Ci siamo avvicinati, titubanti, preoccupati di disturbare, abbiamo chiesto una sedia, poi non abbiamo potuto fare a meno di raccontare il nostro progetto, quell’embrione di progetto che avevamo in testa e che a raccontarlo sembrava fragilissimo.Si sono raccolti attorno a noi una decina di ragazzi. Tommaso traduceva, in francese e in inglese. Poi ci ha aiutato anche Momo. Insomma, sono stati contenti e a poco a poco entusiasti all’idea di mettere in relazione la loro storia con un antico poema che parla di un uomo in fuga dalla guerra, che naviga rischiando la furia dei venti attraverso il Mediterraneo.
Al crocchio si sono aggiunti altri ragazzi, uno leggeva Simenon. Tutti si sono fatti coinvolgere, vengono dall’Africa occidentale e da quella orientale. Due hanno cominciato a litigare sulla differenza fra poesia e prosa, uno ci ha raccontato che scrive poesie, uno si è dichiarato lettore di Balzac (e mi scuso perché ancora non so i nomi, non ho fatto a tempo). Ci siamo dati appuntamento il giovedì successivo per cominciare, con l’idea di vederci tutti i giovedì per lavorare al progetto.
Eravamo quasi impressionati dal vedere come fosse vero quello che credevamo, la letteratura, diceva un ragazzo, è la cosa più importante che c’è, la letteratura è la vita stessa. Nella mattina di lunedì l’ennesimo sgombero. La Rete Ferrovie Italiane ha piazzato pesantissimi dissuasori di cemento per evitare che si potesse rimettere su il campo. Volontari e cittadini seduti per terra e una lunga trattativa hanno impedito che le tende donazioni dei cittadini venissero distrutte.

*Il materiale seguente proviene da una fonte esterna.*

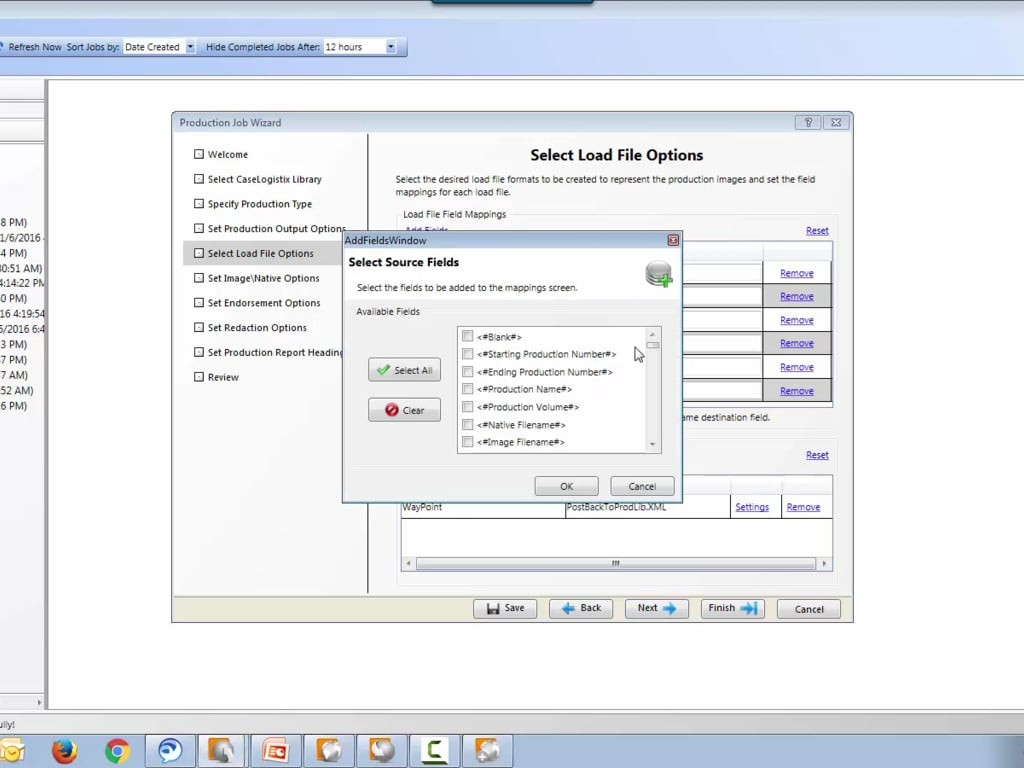
Task: Open the Settings link for WayPoint row
Action: 752,507
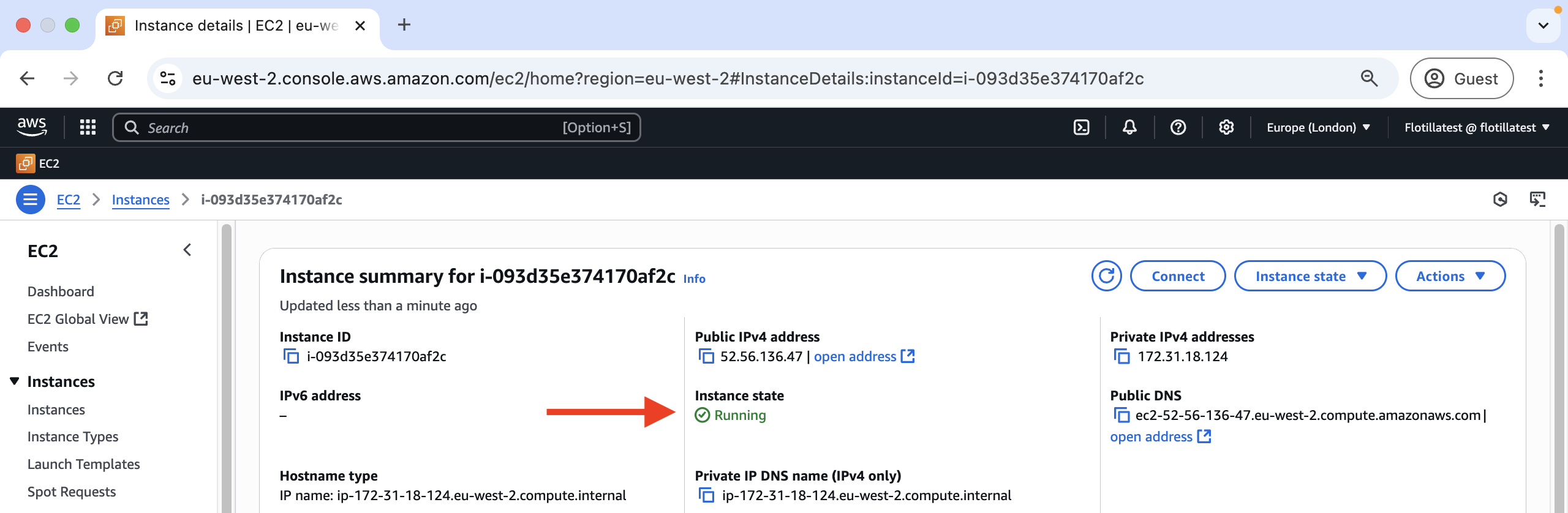Go to Launch Templates in sidebar
1568x513 pixels.
coord(83,464)
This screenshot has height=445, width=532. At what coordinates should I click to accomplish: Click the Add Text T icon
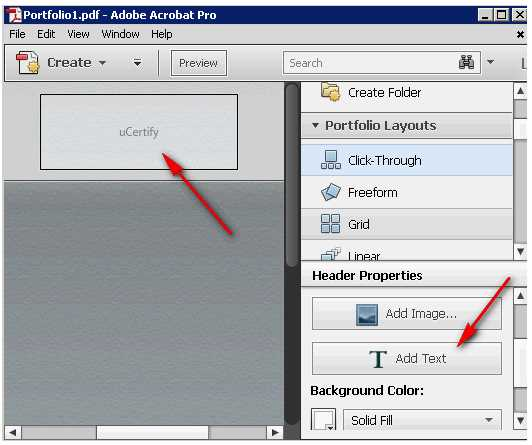[378, 359]
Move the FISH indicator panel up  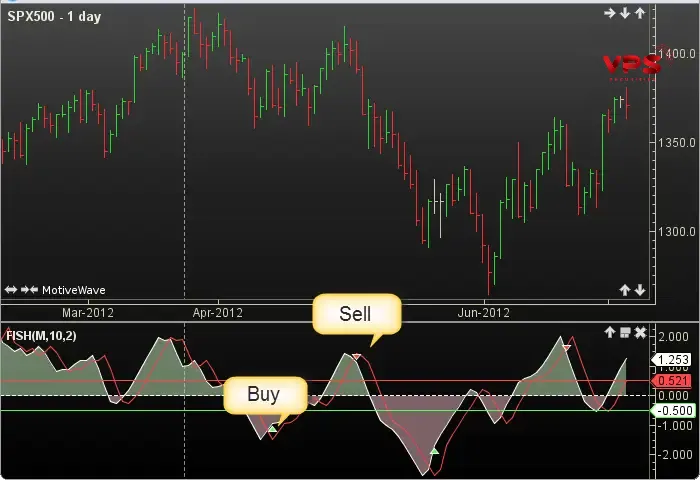point(610,332)
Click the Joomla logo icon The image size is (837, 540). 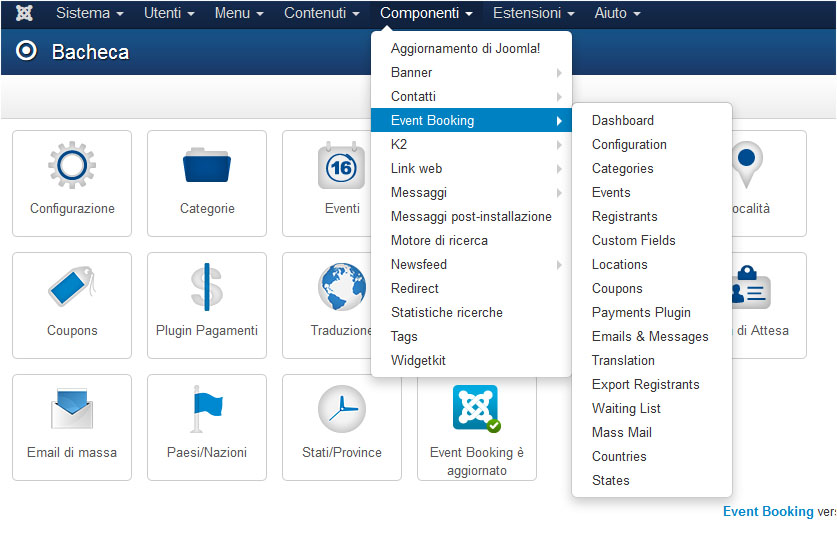click(x=25, y=14)
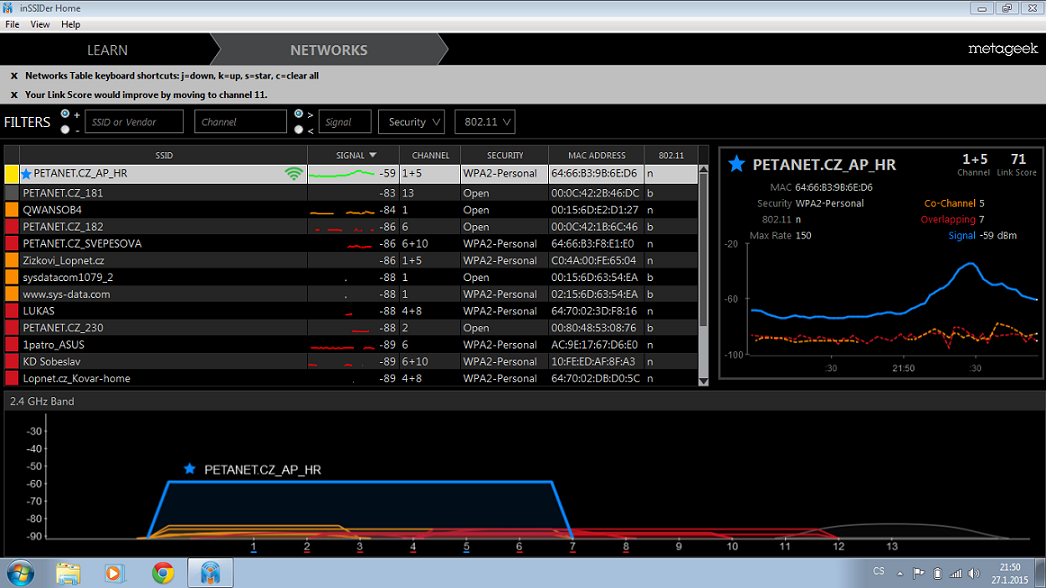Dismiss the keyboard shortcuts tip with X
The height and width of the screenshot is (588, 1046).
click(14, 76)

Questo giovedì non siamo potuti tornare al campo perché non c’era più, ma prepariamo il lavoro per essere pronti a incontrarci di nuovo. Ora, a piazzale Maslax è rimasto un presidio, all’ora della cena e del pranzo si distribuisce il pasto, ma dormire si deve dormire da soli evitando assembramenti.